Problemi su più fronti stanno tormentando lo stato del Bengala occidentale, in
India. Da un lato, lo sciopero generale per la vendita di centinaia di ettari
coltivabili ad una compagnia automobilistica. Dall'altro, la nascita di una nuova
formazione armata per l'indipendenza del Darjeeling.
Sciopero contro la Tata. Nella giornata di lunedì uno sciopero di 12 ore ha colpito
Calcutta, la capitale della regione, e altre zone limitrofe. La protesta è stata
indetta dal Congresso di Trinamool, il maggior partito di opposizione, contro
l'acquisizione di terreni agricoli da parte di una compagnia automobilistica.
Nel mirino dei manifestanti ci sarebbe il governo regionale, reo di aver accordato
il suo benestare alla transazione senza aver fornito un adeguato compenso ai proprietari
terrieri. Circa 400 ettari di suolo coltivabile sono finiti nella mani del colosso
automobilistico Tata Motors Ltd, che ci costruirà un nuovo impianto. "Lo sciopero
è totale e ha beneficiato del supporto spontaneo della gente," ha affermato Mukul
Roy, leader del Congresso di Trinamool. La maggior parte delle scuole e dei negozi
sono rimasti chiusi, mentre i dimostranti occupavano anche le ferrovie e qualche
ponte. In alcune zone si sono verificati scontri, che hanno portato all'arresto
di circa 7mila persone per "turbativa dell'ordine pubblico".

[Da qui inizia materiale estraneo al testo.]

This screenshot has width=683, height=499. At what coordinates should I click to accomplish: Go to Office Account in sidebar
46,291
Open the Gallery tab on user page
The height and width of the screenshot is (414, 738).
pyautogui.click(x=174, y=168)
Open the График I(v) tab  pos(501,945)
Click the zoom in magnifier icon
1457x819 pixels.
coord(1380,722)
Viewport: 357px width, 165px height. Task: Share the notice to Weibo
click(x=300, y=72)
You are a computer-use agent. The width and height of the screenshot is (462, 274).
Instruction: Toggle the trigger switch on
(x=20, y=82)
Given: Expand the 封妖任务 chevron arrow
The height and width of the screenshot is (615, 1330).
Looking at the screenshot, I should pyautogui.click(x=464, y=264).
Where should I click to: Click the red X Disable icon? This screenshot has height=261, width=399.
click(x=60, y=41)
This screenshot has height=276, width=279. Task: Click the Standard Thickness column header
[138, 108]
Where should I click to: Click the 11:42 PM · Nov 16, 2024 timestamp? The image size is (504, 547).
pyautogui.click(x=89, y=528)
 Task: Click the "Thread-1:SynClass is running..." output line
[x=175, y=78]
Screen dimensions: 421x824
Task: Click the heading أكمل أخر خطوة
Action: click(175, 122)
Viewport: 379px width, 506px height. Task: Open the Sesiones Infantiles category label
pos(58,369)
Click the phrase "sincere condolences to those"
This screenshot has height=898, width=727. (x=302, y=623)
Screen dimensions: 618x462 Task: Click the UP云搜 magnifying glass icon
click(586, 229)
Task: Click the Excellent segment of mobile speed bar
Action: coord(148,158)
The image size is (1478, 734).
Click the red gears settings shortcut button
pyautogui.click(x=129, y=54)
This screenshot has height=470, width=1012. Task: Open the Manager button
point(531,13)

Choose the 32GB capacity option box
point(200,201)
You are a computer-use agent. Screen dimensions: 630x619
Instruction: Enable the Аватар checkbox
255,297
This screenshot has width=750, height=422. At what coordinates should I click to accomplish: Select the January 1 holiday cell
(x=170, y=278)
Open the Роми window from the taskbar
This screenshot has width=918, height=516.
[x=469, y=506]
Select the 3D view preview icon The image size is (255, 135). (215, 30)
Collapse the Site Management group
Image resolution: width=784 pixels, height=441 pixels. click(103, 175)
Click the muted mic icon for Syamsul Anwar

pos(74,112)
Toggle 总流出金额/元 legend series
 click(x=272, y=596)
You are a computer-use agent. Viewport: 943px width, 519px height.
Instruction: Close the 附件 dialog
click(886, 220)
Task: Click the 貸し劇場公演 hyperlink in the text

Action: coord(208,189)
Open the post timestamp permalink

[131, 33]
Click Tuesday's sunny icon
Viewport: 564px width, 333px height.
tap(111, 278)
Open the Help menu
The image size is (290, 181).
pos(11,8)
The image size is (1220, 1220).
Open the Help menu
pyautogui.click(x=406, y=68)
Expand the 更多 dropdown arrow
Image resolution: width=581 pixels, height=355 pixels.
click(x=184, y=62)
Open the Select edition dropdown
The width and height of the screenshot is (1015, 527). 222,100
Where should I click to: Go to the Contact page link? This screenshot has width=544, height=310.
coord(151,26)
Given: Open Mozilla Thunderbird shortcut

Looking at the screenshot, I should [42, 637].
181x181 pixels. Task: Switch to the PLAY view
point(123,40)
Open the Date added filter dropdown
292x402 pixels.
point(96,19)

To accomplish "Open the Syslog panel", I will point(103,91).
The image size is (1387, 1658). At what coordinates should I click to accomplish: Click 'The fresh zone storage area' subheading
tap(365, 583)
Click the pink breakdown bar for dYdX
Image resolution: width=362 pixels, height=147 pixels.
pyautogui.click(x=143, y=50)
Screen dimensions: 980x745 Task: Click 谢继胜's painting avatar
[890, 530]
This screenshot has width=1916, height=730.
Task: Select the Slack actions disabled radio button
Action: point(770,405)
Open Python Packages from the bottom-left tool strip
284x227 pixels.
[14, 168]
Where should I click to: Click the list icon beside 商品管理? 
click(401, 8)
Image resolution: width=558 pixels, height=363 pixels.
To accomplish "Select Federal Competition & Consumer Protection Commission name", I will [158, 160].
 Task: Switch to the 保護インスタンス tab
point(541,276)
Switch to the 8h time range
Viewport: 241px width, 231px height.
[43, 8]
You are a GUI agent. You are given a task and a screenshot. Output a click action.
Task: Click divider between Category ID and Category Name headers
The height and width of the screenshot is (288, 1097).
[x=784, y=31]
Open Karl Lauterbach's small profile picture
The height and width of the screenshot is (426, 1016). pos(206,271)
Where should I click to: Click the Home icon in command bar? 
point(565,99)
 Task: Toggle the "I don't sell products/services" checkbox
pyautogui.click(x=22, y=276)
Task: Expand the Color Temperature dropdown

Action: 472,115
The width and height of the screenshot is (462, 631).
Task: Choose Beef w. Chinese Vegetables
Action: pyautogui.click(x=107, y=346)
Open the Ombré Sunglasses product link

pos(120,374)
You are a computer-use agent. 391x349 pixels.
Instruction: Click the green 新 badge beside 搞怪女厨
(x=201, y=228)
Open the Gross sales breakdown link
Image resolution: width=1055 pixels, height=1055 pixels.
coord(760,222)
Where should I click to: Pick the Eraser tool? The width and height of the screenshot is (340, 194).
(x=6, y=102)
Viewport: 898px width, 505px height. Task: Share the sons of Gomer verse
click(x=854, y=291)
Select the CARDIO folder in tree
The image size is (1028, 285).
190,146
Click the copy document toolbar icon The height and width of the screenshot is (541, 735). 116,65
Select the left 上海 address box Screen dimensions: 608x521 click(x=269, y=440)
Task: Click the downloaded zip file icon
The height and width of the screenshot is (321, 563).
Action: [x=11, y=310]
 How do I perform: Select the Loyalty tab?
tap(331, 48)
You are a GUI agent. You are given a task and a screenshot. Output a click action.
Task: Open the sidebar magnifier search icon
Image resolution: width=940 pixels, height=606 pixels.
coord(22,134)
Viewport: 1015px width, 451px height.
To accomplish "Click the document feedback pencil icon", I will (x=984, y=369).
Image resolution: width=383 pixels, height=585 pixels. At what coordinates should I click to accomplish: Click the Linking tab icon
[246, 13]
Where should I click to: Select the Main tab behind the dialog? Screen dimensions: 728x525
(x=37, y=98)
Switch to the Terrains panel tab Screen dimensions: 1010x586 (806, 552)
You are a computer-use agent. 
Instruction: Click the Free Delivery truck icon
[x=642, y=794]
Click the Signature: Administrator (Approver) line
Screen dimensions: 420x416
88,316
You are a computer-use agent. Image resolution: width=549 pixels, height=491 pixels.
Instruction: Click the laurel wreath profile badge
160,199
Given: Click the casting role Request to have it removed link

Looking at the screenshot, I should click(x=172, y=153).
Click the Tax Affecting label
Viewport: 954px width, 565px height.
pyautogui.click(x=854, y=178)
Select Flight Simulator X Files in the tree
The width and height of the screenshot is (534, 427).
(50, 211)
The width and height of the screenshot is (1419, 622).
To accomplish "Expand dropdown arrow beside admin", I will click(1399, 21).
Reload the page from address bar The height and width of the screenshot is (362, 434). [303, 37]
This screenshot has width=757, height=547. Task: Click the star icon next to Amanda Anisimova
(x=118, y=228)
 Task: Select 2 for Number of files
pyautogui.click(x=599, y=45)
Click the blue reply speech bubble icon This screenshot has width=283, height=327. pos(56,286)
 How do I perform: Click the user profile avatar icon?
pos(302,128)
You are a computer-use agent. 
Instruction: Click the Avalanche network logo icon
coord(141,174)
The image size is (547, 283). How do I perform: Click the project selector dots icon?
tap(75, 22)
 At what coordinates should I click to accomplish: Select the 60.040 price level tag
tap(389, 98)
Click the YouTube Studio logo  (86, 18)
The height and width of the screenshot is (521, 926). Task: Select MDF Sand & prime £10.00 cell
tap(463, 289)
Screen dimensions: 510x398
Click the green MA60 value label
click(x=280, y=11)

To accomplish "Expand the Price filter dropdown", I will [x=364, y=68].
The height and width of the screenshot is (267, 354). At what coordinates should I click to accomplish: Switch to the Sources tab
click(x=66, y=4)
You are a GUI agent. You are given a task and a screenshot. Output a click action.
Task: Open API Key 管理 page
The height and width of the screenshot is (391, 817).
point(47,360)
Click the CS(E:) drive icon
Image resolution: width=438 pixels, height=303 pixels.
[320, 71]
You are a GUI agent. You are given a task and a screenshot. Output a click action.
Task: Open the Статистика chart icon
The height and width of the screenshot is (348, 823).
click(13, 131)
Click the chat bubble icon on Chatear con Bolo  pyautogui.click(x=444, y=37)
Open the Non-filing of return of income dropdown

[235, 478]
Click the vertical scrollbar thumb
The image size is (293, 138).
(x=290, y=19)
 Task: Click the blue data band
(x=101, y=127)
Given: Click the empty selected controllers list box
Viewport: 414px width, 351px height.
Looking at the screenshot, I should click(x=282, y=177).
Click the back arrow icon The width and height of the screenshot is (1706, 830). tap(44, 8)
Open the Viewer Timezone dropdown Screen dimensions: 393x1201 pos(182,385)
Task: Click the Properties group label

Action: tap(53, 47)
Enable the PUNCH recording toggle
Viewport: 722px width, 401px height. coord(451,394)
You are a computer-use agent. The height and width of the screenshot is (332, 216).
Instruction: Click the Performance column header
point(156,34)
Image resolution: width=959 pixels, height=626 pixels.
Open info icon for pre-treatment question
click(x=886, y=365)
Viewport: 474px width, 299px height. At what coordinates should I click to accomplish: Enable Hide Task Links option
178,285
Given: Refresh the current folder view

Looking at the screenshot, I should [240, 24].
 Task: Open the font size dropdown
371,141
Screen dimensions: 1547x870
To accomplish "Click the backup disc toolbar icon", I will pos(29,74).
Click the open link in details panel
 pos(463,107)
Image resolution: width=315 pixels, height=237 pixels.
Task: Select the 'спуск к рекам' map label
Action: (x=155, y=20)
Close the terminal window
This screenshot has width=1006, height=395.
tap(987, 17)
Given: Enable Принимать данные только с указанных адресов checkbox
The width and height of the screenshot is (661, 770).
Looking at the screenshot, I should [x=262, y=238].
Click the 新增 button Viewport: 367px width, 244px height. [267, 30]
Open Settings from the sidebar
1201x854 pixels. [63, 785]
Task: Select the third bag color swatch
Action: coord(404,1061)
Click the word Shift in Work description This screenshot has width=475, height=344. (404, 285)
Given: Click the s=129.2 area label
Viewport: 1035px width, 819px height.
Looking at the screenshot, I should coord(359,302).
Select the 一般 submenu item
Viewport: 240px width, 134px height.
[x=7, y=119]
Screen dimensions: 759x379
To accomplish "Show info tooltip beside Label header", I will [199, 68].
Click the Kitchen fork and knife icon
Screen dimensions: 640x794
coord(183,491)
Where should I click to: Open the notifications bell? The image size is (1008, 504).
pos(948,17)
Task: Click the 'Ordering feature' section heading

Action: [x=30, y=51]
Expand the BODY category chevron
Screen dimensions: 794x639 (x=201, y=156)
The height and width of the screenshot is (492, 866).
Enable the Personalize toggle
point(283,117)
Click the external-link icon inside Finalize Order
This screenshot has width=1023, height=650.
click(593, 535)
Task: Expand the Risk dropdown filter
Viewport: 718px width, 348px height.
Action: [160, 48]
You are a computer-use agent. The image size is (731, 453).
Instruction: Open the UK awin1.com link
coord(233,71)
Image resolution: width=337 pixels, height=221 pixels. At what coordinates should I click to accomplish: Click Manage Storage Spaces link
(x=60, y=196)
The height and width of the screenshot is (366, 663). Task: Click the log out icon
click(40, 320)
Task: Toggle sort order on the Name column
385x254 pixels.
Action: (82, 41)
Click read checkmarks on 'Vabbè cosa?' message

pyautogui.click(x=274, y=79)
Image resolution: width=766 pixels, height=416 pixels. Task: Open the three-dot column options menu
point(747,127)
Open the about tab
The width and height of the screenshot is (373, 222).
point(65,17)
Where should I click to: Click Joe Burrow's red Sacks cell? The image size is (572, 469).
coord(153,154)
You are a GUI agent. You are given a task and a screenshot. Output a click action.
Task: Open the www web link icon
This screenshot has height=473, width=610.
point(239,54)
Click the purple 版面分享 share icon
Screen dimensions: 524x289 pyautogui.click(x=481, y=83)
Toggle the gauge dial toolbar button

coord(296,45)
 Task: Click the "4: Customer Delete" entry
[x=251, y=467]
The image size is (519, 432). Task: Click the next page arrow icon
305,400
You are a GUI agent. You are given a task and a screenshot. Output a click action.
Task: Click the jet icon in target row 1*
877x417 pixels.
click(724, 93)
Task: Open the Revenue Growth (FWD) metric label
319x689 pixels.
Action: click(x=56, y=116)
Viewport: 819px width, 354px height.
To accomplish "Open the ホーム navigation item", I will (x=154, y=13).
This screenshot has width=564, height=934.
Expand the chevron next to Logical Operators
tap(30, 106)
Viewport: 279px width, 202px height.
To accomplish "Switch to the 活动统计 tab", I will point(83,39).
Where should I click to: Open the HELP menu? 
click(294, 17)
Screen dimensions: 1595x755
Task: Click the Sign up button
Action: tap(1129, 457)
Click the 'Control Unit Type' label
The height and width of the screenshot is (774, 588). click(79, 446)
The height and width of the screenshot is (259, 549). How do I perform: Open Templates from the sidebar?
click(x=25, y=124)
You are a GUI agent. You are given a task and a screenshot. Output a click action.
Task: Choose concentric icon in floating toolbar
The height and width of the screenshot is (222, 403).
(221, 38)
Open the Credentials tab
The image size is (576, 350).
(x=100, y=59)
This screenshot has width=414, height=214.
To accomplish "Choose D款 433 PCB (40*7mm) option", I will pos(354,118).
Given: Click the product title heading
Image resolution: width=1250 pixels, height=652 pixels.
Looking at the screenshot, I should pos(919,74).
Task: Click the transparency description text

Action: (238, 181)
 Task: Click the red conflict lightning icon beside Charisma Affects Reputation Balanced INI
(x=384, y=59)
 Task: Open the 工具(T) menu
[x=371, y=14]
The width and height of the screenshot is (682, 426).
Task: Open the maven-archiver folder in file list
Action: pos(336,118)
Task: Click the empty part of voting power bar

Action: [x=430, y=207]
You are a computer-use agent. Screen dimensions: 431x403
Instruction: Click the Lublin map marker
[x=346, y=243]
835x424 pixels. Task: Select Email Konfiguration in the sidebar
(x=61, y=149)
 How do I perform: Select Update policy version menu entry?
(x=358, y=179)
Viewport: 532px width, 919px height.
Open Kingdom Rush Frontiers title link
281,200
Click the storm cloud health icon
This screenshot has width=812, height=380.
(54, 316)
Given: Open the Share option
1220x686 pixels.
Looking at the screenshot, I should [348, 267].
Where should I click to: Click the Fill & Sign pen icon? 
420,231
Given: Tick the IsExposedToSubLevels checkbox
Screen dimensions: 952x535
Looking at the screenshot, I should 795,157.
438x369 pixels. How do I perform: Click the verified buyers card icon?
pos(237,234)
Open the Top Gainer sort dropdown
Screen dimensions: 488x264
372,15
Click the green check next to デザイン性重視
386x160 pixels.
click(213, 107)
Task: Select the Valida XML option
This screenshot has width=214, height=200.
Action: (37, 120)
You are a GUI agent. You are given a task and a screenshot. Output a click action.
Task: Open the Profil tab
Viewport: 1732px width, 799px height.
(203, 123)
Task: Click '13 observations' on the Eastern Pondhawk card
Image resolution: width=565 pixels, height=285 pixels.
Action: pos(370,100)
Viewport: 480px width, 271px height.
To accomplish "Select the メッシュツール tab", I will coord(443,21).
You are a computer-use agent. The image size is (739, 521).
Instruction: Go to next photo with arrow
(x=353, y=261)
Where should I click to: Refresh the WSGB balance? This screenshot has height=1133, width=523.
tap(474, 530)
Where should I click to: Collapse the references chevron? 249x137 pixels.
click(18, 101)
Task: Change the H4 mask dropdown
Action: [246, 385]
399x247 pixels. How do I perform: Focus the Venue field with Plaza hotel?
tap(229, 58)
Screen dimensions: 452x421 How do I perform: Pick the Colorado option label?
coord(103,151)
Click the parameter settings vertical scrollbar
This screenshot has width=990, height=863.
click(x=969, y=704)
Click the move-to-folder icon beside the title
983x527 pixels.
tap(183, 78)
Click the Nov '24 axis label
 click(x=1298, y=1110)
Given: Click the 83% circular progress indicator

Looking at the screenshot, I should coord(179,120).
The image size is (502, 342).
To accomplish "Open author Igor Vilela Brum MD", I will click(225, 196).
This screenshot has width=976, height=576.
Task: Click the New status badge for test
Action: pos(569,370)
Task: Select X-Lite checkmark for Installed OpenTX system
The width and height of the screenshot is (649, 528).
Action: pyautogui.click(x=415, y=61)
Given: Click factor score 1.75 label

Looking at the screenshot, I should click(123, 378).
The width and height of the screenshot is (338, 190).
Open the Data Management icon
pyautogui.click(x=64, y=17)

Nuovo fronte armato. Notizie preoccupanti arrivano anche dal distretto di Darjeeling,
nella parte orientale dello stato, dove si è costituita una nuova forza armata
che combatte per la separazione della regione dal Bengala occidentale e la creazione
di un nuovo stato di nome Gurkha. Il gruppo si chiama Fronte Rivoluzionario per
il Gurkha Unito (Ugrf), come riferisce il sovrintendente della polizia distrettuale
Rajesh Suvarna. A capo del gruppo, che secondo Suvarna avrebbe già collezionato
un numero rilevante di armi, c'è Ajay Dhahal, ex soldato che combatté negli anni
'80 per il Fronte Nazionale di Liberazione del Gurkha. La formazione fu attiva
per circa 7 anni fino ad ottenere un accordo con il governo indiano nel 1988 per
la creazione di un consiglio autonomo del Darjeeling. Il patto, tuttavia, non
soddisfece mai pienamente Dhahal, perché ritenuto un tradimento alle aspirazioni
di autonomia della regione. Ora, il Fronte rivoluzionario si pone come obiettivo
la completa separazione amministrativa del Darjeeling, anche attraverso l'uso
della violenza. La polizia distrettuale ha già avviato operazioni nella zona al
confine con il Nepal, mirate all'arresto degli attivisti armati. Al momento, secondo
Suvarna, non sembrano esserci legami con i ribelli maoisti nepalesi.